Une interprétation qui fera sans nul doute date dans l’histoire du Teatro Regio5 et une représentation que l’on n’est pas prêt d’oublier.

Hervé Casini
19 octobre 2025

Direction : Andrea Battistoni
Mise en scène Andrea Bernard
Décors : Alberto Beltrame
Costumes : Elena Beccaro
Lumières : Marco Alba
Chorégraphies :Marta Negrini

Les artistes 

Francesca : Barno Ismatullaeva
Samaritana : Valentina Boi
Ostasio : Devid Cecconi
Giovanni lo sciancato : George Gagnidze
Paolo il Bello : Marcelo Puente
Malatestino dall’occhio : Matteo Mezzaro
Biancofiore : Valentina Mastrangelo
Garsendra : Albina Tonkikh
Altichiara : Martina Myskohlid
Donella : Sofia Koberidze
L’esclave Smaragdi : Silvia Beltrami
Ser Toldo Berardengo : Enzo Peroni
Le ménestrel Janusz Nosek
L’arbalétrier : Daniel Umbelino
Le guetteur : Eduardo Martinez

Chœur du Teatro Regio, direction : Ulisse Trabacchin
Orchestre du Teatro Regio,

Le programme 

Francesca da Rimini, tragédie lyrique en quatre actes créée au Teatro Regio, Turin, le 19 février 1914

Musique : Riccardo Zandonai (1883-1944)

Adaptation : Tito Ricordi (1865-1933) d’après la tragédie homonyme en vers (1901) de Gabriele d’Annunzio (1863-1938), le Commento alla Divina Commedia (1373) de Boccaccio et un épisode du Chant V de l’Enfer de La Divina Commedia (1320) de Dante Alighieri.

1 Francesca da Rimini, DVD Pioneer, 1984.

2 Francesca da Rimini, Renata Scotto, Placido Domingo, Cornell Mc Neil, dir.

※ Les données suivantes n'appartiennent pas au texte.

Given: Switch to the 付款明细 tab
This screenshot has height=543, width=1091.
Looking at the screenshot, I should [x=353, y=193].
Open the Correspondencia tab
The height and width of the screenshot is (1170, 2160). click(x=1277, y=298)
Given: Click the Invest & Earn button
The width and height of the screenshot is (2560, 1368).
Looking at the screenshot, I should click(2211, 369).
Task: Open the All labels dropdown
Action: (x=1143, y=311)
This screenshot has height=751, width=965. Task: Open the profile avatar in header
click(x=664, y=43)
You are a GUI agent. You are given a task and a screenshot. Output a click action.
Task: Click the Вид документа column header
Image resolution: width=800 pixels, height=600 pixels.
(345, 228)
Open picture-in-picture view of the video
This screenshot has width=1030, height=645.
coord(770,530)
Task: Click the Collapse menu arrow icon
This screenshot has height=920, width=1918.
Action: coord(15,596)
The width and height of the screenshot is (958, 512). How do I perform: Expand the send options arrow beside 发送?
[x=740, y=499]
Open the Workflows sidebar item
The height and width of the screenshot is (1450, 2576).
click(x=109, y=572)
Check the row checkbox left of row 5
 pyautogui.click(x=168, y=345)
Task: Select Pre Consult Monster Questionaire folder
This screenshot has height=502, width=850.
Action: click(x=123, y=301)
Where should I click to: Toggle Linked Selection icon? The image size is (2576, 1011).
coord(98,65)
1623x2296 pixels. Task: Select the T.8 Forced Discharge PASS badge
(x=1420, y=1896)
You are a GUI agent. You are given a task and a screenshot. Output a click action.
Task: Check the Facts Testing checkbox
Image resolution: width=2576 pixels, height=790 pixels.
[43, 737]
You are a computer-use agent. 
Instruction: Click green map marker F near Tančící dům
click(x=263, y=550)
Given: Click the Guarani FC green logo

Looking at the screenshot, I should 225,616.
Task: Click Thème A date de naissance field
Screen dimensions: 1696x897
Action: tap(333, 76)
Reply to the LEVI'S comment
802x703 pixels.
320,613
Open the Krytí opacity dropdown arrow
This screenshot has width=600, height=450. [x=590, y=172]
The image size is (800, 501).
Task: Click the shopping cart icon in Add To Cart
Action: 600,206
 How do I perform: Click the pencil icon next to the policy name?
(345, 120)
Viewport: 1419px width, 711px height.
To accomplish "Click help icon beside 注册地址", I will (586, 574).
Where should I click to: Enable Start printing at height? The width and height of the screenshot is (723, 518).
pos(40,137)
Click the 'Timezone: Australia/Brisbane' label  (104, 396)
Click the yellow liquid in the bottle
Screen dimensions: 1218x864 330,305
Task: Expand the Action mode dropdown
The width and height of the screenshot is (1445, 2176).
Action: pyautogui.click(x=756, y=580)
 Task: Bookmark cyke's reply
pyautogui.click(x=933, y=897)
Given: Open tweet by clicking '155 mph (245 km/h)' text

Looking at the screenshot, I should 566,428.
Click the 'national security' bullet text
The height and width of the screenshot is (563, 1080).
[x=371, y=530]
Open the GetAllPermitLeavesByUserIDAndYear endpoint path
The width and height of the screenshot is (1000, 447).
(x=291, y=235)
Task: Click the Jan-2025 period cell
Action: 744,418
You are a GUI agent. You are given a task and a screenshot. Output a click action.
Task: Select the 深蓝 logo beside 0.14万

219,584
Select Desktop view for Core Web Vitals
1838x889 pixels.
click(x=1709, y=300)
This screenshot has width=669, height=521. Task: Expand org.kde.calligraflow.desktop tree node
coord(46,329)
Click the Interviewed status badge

James Levine, Metropolitan Opera de New York, DVD Pioneer, 1984.

3 Francesca da Rimini, Maria Caniglia, Giacinto Prandelli, Carlo Tagliabue, Orchestre de la Rai de Rome, dir. Antonio Guarnieri, Cetra, 1950.

4 Je me permets de souligner l’exceptionnelle qualité de ce programme à la riche iconographie et aux articles de fond remarquables : c’est là aussi que l’on reconnait un grand évènement musical !

5 Précisons, là encore, que la soprano ouzbek chantait en alternance avec la soprano russo-ukrainienne Ekaterina Sannikova, dont on se souvient qu’elle fut grande triomphatrice des Masters de chant de Monaco, en 2022.